**TASK PROMPT**
Your answer must be exactly the lines from the one containing "Image resolution: width=1024" through the end of the material, both ends included, without pictures.

----- SOURCE RECORDS

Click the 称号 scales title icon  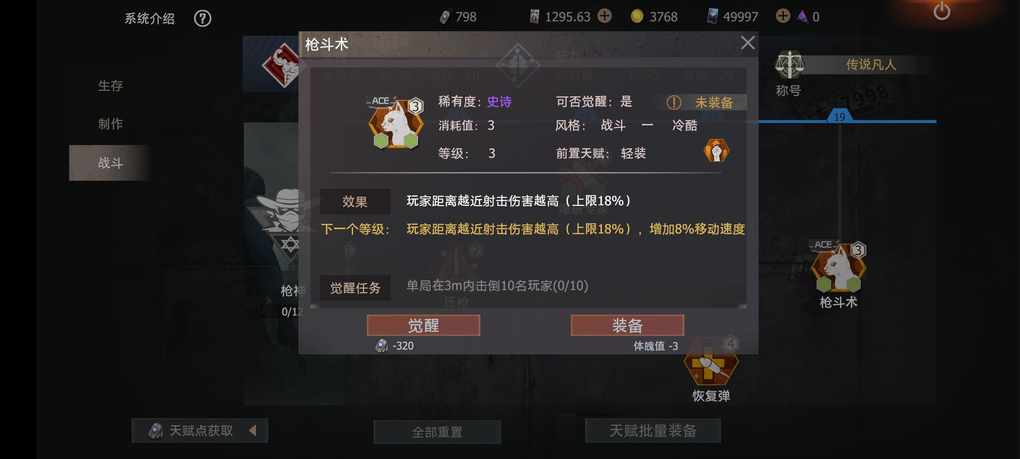click(789, 64)
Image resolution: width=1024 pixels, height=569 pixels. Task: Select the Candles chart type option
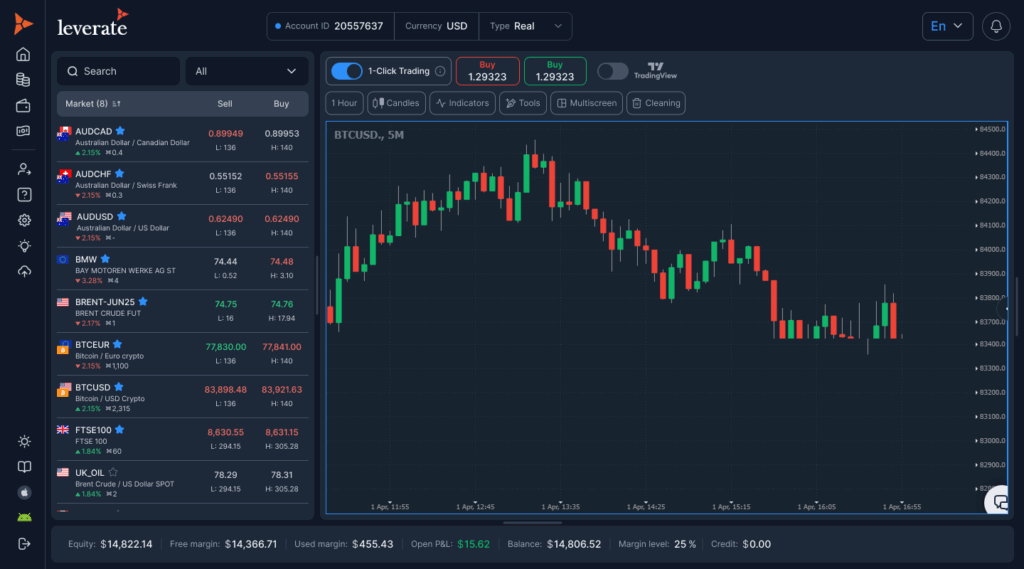(396, 103)
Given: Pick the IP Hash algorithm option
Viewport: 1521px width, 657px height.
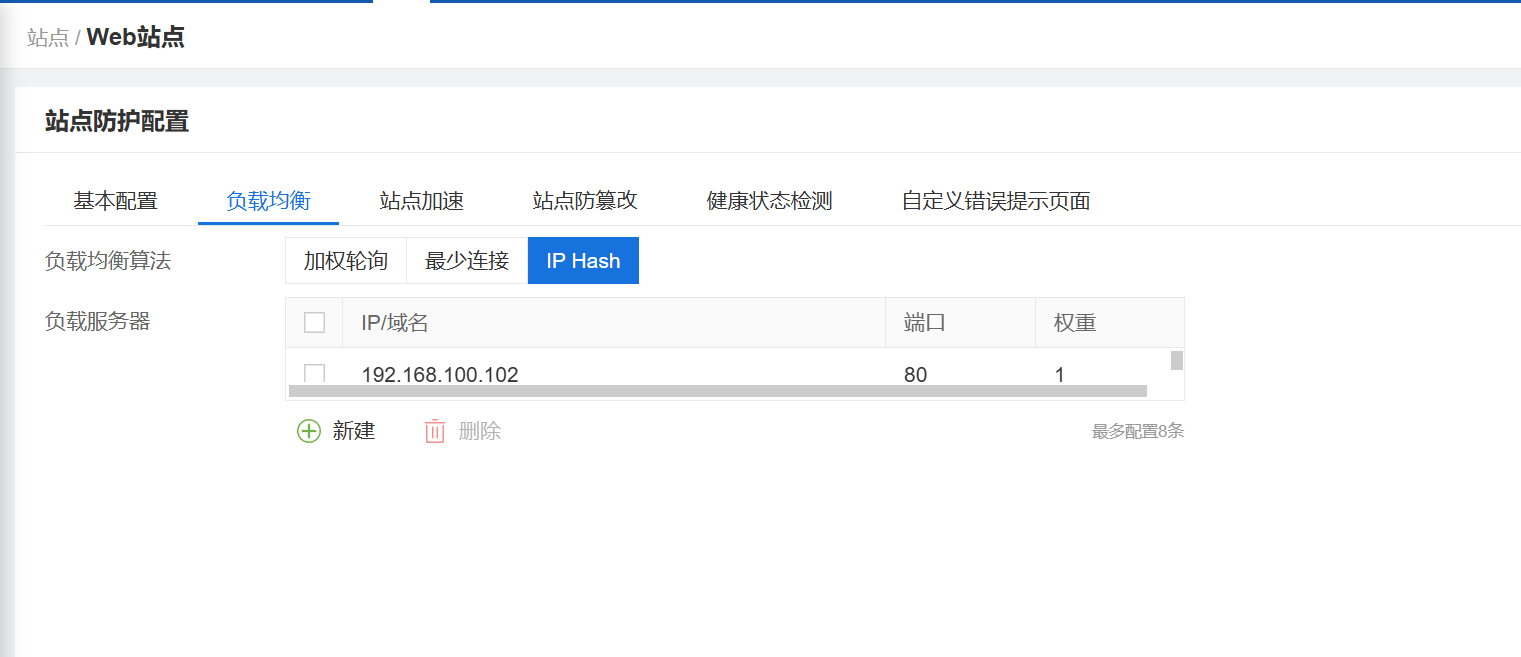Looking at the screenshot, I should point(583,261).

----------

**RESULT FOR THIS EXERCISE**
Image resolution: width=1024 pixels, height=569 pixels. Task: Select the Candles chart type option
(396, 103)
Given: Pick the IP Hash algorithm option
Viewport: 1521px width, 657px height.
Looking at the screenshot, I should point(583,261).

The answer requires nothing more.